━━━ Document section ━━━
Even assuming, arguendo, that the intention of Parliament is a question of fact, its meaning cannot be discerned from parliamentary debates. The Rajya Sabha comprises 245 members, and the Lok Sabha has about 545 members. They would have attended only some of the parliamentary sessions leading to the passage of a Constitutional Amendment Bill. The process behind the majority vote is mainly inarticulate. Only a few of those attending would have spoken. Speeches may reflect the speaker's views and those of his party's MPs. They would not necessarily reflect the views of all those who have not spoken. Lastly, those who spoke may have differed from each other.

Conflicting parliamentary speeches came to the fore in the Maratha reservation case. Speeches of around eight parliamentarians indicated that the constitutional amendment had denuded the States of their powers over the reservation of socially and economically backward classes. The Minister piloting the Constitutional Amendment Bill assured Parliament that the constitutional amendment maintained the status quo ante about the States' powers.

Some parliamentarians accepted these assurances in their speeches. Under the circumstances, analysis of parliamentary debates cannot yield a single coherent answer. Delving through parliamentary speeches to discover the mythical intention of Parliament is to chase shadows, avoiding substance.

There is yet another reason for excluding parliamentary debates for statutory interpretation. Constitutional amendments are addressed to the people of India, whom such provisions will govern. They can be expected to understand the constitutional amendments only from the language and text of such conditions.

Parliamentary debates as an aid to statutory interpretation will introduce uncertainty to the plain language and the text. People must then read through parliamentary debates to understand the constitutional amendment mandated. Parliamentary debates would be cited in courts on par with judgments, and courts would be called on to interpret parliamentary debates like judicial precedents. Courts will be invited to ignore the text of a constitutional amendment and decide in favor of parliamentary or ministerial intention. The courts will be asked to interpret what the Minister intended and what Parliament enacted.
━━━ Supplied entries ━━━
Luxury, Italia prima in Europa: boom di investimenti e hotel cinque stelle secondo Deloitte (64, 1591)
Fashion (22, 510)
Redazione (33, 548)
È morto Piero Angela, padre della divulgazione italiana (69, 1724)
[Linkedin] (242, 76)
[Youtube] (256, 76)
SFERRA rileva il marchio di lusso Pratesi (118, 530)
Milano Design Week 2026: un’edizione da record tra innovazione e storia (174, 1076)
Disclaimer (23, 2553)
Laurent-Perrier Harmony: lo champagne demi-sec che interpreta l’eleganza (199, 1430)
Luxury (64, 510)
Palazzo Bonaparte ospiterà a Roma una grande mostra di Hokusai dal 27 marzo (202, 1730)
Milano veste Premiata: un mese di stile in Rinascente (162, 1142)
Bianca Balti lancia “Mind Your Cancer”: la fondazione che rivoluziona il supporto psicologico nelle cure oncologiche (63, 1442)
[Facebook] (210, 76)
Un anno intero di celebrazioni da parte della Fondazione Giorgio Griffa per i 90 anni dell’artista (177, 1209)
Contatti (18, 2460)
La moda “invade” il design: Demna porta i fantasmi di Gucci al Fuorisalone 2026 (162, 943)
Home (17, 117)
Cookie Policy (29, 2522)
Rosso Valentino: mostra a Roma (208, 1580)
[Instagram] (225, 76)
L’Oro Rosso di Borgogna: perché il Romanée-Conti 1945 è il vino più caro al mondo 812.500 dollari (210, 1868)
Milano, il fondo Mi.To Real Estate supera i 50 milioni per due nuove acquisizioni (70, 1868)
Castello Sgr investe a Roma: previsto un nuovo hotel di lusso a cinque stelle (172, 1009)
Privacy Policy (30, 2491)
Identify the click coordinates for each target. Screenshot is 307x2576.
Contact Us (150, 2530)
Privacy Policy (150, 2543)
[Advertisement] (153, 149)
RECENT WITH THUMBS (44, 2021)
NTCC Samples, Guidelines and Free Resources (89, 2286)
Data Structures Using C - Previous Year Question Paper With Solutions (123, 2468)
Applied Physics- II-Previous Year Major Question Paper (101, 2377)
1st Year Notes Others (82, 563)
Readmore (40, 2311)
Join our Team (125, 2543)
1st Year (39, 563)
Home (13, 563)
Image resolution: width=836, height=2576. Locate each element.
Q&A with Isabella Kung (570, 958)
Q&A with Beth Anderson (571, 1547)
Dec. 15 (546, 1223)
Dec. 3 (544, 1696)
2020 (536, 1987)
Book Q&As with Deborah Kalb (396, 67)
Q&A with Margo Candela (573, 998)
━━━
Required work: Copy out the passage on parliamentary debates starting with "There is yet" and going on through "of such conditions.", putting "citizens of India" in place of "people of India".

Exercise response:
There is yet another reason for excluding parliamentary debates for statutory interpretation. Constitutional amendments are addressed to the citizens of India, whom such provisions will govern. They can be expected to understand the constitutional amendments only from the language and text of such conditions.